• **What you will do**: Convert the records from the line with "Where should I" up to and including the line with "point(825,446)" into a two-column CSV headed text and coordinates, one row per record, with each field quoted and line breaks turned into spaces. Leave the pictures out.

• **Input data**:
--*--

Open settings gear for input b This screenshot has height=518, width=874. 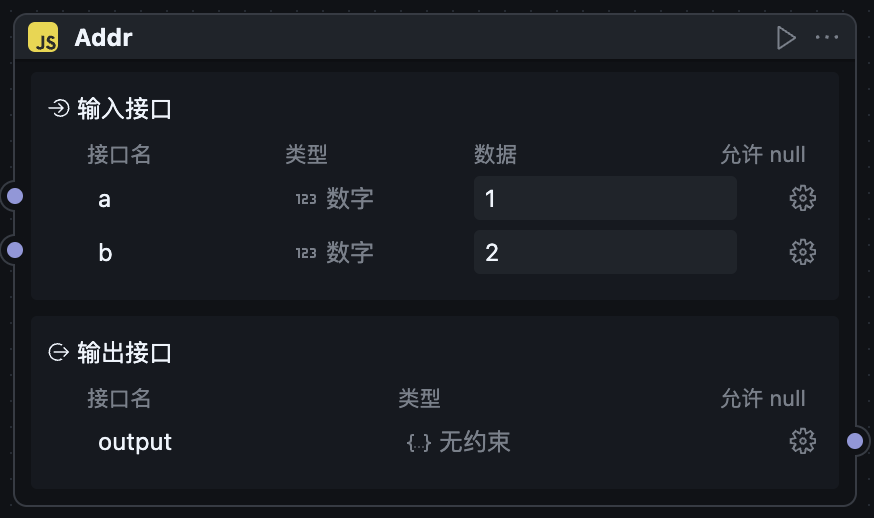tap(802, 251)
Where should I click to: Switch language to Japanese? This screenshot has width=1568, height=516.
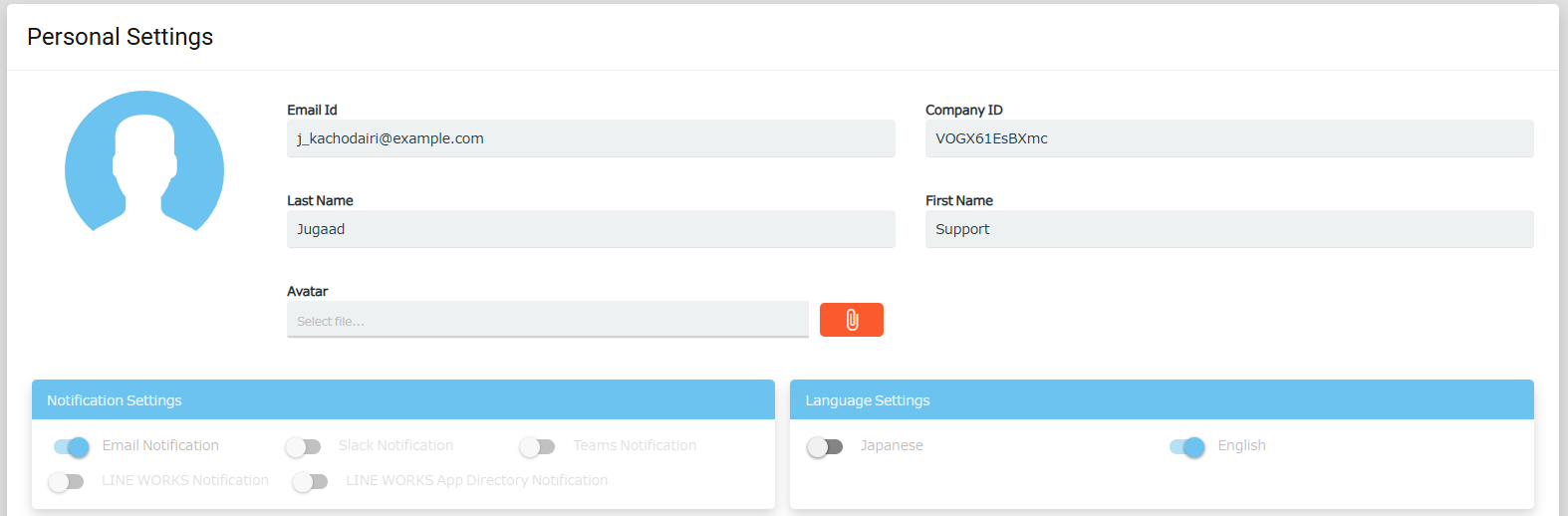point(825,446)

--*--

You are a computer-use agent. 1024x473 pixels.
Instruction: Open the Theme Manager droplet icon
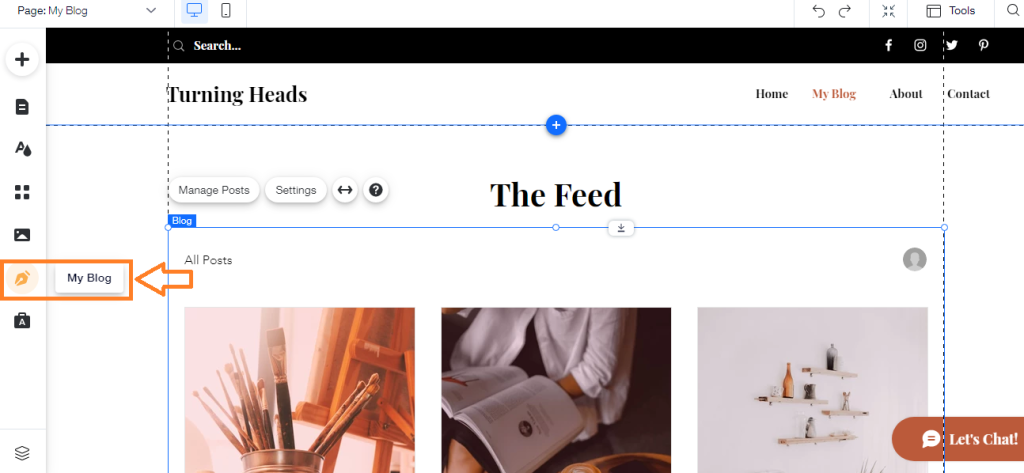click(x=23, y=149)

--*--

• **Response below**:
text,coordinates
"Where should I click to: Switch language to Japanese? This screenshot has width=1568, height=516.","point(825,446)"